Dataset entries

☆ ☆ ☆

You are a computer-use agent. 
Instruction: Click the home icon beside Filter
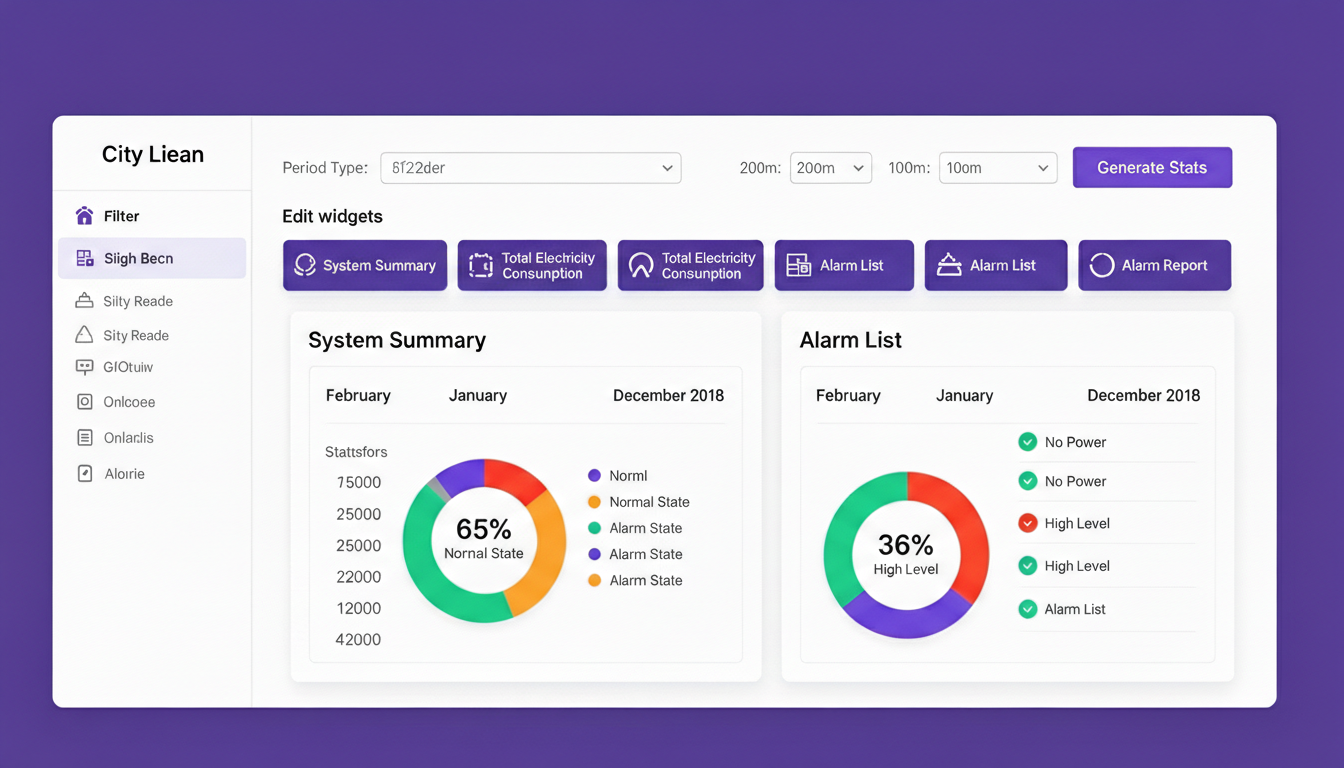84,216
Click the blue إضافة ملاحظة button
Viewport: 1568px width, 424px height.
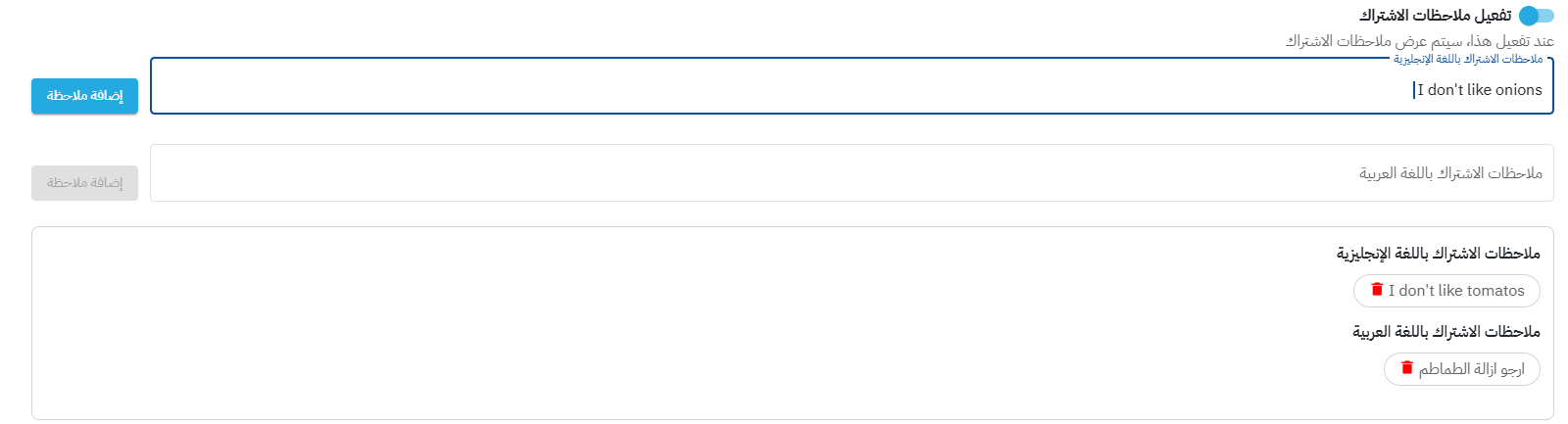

☆ ☆ ☆

» PROBLEM: Repeat the data verbatim, excluding all pictures.

» RESPONSE:
You are a computer-use agent. 
Instruction: Click the home icon beside Filter
84,216
Click the blue إضافة ملاحظة button
Viewport: 1568px width, 424px height.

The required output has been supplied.